I would like to use Thrust's stream compaction functionality (copy_if) for distilling indices of elements from a vector if the elements adhere to a number of constraints. One of these constraints depends on the values of neighboring elements (8 in 2D and 26 in 3D). My question is: how can I obtain the neighbors of an element in Thrust?

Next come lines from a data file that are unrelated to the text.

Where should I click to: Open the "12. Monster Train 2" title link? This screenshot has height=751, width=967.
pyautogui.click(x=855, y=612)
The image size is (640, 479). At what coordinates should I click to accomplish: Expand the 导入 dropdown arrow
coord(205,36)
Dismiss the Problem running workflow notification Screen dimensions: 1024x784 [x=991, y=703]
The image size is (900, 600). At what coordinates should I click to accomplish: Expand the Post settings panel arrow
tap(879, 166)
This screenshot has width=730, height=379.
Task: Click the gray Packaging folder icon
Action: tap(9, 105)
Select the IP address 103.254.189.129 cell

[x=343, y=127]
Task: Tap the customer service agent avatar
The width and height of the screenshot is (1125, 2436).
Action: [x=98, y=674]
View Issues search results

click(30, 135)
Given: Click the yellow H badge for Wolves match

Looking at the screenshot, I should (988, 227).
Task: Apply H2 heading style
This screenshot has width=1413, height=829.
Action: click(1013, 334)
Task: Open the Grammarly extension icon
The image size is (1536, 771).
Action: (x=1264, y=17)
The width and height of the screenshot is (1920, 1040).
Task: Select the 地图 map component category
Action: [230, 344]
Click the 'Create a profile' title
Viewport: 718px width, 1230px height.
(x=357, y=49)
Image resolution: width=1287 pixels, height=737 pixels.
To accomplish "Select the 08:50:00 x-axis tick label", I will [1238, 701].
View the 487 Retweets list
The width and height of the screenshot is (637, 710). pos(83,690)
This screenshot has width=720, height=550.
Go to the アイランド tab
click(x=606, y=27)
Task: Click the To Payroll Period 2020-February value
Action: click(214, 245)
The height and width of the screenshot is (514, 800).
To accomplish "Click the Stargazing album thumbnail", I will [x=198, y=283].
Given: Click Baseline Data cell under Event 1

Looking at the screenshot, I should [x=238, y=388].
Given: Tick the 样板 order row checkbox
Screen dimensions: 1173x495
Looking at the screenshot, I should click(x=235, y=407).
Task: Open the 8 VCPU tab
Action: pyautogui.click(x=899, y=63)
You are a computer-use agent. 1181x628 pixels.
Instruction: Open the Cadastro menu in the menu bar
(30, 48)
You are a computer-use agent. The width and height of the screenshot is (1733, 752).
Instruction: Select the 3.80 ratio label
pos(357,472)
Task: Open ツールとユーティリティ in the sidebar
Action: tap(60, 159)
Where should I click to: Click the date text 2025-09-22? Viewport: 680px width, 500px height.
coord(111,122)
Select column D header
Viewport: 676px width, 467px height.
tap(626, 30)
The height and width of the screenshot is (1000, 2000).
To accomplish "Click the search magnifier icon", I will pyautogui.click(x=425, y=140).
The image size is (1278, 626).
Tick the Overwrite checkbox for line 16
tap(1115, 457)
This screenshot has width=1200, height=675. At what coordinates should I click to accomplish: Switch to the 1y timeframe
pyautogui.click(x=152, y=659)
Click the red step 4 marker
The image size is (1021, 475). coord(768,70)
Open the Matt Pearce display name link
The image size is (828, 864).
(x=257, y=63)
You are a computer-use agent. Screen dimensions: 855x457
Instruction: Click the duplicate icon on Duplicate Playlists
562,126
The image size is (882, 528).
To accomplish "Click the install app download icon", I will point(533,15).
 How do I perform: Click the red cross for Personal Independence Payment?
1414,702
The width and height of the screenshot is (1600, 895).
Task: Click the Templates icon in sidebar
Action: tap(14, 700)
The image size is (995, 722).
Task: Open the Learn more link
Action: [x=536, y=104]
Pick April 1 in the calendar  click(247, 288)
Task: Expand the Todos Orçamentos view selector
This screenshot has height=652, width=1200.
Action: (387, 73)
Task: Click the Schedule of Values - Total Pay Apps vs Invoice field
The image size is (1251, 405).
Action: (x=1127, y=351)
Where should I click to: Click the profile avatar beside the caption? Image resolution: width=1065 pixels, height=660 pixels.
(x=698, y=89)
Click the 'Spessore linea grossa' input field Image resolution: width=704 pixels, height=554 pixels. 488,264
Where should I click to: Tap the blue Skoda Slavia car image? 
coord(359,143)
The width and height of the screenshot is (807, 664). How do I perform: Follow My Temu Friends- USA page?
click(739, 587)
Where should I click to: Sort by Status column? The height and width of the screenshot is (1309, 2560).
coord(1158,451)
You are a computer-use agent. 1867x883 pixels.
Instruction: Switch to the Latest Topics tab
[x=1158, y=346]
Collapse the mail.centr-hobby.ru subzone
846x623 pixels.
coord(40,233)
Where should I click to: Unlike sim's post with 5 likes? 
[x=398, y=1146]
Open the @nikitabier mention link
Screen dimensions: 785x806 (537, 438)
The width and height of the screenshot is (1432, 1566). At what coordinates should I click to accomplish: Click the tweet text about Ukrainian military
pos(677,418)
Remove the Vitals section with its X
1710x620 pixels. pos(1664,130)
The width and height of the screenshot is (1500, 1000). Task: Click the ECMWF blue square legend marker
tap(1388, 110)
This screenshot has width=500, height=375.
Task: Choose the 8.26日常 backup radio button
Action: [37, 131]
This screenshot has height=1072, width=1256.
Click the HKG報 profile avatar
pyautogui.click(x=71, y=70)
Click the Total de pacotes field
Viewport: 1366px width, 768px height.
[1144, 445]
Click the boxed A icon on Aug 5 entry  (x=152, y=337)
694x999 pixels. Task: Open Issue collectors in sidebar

The function call operator of the functor for the 'copy_if' basically looks like:
__host__ __device__ bool operator()(float x) {
bool mark = x < 0.0f;
if (mark) {
if (left neighbor of x > 1.0f) return false;
if (right neighbor of x > 1.0f) return false;
if (top neighbor of x > 1.0f) return false;
//etc.
}
return mark;
}
Currently I use a work-around by first launching a CUDA kernel (in which it is easy to access neighbors) to appropriately mark the elements. After that, I pass the marked elements to Thrust's copy_if to distill the indices of the marked elements.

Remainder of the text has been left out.